● What you will do: Starting with the line that contains "Task: Open the application grid launcher" and stopping after the line that contains "Task: Click the Total Trades 266 card", return each line below exactly as written, with no others.

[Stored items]
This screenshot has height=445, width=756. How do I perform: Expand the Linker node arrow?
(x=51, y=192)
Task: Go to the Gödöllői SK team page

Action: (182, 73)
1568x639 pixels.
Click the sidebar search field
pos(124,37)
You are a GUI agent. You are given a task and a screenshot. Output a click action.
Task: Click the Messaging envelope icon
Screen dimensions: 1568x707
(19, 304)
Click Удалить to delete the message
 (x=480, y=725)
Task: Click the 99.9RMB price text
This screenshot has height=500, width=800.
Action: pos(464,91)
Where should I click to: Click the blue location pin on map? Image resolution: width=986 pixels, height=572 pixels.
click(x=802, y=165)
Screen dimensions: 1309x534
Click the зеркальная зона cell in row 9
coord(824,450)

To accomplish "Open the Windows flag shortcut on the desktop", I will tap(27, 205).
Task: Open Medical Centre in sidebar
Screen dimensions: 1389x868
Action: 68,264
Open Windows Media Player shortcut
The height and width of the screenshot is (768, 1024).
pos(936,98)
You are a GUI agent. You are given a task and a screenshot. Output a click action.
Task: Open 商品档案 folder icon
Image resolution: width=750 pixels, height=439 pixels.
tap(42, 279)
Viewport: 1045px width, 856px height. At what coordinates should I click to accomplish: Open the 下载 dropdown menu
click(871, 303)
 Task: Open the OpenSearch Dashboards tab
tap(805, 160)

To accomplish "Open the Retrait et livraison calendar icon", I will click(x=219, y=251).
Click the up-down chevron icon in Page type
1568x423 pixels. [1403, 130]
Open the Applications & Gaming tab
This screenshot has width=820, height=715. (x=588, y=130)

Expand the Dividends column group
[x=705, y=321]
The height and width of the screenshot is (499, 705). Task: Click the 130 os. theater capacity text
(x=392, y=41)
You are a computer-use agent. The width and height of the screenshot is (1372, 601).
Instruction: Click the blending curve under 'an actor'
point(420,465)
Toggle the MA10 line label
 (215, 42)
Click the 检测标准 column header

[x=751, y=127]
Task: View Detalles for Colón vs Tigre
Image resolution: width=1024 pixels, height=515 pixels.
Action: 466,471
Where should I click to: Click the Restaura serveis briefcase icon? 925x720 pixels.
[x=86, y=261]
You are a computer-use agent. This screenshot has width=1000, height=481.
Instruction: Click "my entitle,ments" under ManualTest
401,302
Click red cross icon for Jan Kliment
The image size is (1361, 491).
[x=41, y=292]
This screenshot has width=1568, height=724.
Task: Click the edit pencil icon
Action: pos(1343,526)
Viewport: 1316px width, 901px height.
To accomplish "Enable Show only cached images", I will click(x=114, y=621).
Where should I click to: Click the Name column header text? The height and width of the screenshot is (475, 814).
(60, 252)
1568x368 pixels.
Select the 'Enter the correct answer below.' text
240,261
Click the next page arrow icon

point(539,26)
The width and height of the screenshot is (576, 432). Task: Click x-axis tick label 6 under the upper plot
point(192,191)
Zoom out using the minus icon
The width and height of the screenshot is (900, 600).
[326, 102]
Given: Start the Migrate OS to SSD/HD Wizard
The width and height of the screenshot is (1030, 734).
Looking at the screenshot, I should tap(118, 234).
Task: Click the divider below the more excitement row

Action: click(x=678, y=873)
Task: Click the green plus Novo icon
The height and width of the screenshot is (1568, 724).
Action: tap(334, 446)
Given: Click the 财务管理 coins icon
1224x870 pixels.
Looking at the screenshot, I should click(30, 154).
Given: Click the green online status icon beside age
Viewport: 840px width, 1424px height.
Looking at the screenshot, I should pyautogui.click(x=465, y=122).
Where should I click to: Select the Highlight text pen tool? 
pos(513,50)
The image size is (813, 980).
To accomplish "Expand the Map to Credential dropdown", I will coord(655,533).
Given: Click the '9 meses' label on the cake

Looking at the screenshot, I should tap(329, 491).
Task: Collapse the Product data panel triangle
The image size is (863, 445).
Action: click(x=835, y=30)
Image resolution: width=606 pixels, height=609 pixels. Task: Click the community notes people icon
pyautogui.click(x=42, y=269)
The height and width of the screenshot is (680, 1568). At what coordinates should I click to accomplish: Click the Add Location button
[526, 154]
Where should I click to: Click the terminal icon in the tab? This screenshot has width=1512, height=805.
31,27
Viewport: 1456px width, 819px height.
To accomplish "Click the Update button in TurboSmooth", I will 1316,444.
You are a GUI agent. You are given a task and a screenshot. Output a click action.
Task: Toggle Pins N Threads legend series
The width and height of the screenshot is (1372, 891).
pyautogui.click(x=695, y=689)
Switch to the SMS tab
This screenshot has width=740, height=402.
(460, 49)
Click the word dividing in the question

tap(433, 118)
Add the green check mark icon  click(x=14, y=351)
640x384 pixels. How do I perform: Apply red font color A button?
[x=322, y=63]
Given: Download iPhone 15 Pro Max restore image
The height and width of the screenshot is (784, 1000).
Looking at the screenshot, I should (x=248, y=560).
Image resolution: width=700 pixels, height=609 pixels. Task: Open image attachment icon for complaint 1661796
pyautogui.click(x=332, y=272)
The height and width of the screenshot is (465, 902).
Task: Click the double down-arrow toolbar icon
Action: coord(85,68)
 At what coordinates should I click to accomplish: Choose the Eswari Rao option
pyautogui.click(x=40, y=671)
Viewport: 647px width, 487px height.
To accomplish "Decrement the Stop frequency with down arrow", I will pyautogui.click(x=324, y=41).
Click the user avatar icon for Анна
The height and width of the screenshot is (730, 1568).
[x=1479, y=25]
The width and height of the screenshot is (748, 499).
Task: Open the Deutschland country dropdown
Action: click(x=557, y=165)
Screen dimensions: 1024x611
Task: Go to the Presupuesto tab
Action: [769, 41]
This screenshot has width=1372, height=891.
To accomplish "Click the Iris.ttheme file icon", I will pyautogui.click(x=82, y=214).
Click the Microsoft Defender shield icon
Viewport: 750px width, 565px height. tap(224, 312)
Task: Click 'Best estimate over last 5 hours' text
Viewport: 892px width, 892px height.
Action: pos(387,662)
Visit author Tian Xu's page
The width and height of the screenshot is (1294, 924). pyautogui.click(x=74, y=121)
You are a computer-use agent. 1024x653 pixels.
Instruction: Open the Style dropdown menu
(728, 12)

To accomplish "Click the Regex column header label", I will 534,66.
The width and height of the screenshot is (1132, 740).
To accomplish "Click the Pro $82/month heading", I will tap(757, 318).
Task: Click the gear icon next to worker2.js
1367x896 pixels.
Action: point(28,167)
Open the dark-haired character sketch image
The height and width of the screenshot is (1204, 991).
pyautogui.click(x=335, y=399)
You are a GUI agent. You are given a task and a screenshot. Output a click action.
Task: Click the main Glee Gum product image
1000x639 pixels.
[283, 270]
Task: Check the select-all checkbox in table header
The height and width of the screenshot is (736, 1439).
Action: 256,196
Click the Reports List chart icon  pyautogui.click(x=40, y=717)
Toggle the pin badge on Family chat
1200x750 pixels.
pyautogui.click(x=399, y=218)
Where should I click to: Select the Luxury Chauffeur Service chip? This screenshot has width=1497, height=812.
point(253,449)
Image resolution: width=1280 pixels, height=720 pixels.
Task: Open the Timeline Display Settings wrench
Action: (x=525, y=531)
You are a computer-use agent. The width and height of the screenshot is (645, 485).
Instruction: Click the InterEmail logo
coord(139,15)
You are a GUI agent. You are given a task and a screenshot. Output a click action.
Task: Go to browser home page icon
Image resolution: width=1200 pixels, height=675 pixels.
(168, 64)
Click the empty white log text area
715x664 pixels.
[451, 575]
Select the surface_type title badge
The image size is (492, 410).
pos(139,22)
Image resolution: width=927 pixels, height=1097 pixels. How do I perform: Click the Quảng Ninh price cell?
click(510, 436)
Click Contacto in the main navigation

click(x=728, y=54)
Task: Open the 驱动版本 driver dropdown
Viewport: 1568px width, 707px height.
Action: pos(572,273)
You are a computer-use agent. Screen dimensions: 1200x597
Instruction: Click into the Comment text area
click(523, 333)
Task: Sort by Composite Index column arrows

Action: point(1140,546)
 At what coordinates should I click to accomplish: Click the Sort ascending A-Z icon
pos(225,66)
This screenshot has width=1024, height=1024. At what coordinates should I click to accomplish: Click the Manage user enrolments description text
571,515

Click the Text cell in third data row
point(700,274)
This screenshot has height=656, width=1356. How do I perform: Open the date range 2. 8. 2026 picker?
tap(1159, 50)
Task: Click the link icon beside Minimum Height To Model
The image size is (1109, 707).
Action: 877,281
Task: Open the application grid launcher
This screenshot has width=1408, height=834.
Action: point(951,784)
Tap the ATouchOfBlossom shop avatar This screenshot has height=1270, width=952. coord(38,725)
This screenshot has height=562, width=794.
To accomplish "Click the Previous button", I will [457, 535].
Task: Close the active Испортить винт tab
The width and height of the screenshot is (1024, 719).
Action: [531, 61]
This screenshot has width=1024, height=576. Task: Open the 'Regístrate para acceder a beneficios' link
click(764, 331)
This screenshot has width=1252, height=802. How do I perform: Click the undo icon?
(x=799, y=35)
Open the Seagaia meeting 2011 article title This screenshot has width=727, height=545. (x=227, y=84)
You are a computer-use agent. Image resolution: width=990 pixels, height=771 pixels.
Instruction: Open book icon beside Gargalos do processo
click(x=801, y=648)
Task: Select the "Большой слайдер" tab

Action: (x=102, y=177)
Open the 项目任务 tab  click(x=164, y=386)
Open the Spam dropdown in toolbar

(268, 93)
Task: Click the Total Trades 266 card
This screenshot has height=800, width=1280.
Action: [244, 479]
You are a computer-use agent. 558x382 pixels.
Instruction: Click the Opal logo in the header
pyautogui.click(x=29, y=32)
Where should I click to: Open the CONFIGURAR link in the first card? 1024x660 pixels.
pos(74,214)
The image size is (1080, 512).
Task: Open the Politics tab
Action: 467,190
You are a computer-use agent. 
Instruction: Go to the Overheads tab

● Output below:
Task: Open the application grid launcher
This screenshot has width=1408, height=834.
Action: point(951,784)
Tap the ATouchOfBlossom shop avatar This screenshot has height=1270, width=952. coord(38,725)
This screenshot has height=562, width=794.
To accomplish "Click the Previous button", I will [457, 535].
Task: Close the active Испортить винт tab
The width and height of the screenshot is (1024, 719).
Action: [531, 61]
This screenshot has width=1024, height=576. Task: Open the 'Regístrate para acceder a beneficios' link
click(764, 331)
This screenshot has width=1252, height=802. How do I perform: Click the undo icon?
(x=799, y=35)
Open the Seagaia meeting 2011 article title This screenshot has width=727, height=545. (x=227, y=84)
You are a computer-use agent. Image resolution: width=990 pixels, height=771 pixels.
Instruction: Open book icon beside Gargalos do processo
click(x=801, y=648)
Task: Select the "Большой слайдер" tab

Action: (x=102, y=177)
Open the 项目任务 tab  click(x=164, y=386)
Open the Spam dropdown in toolbar

(268, 93)
Task: Click the Total Trades 266 card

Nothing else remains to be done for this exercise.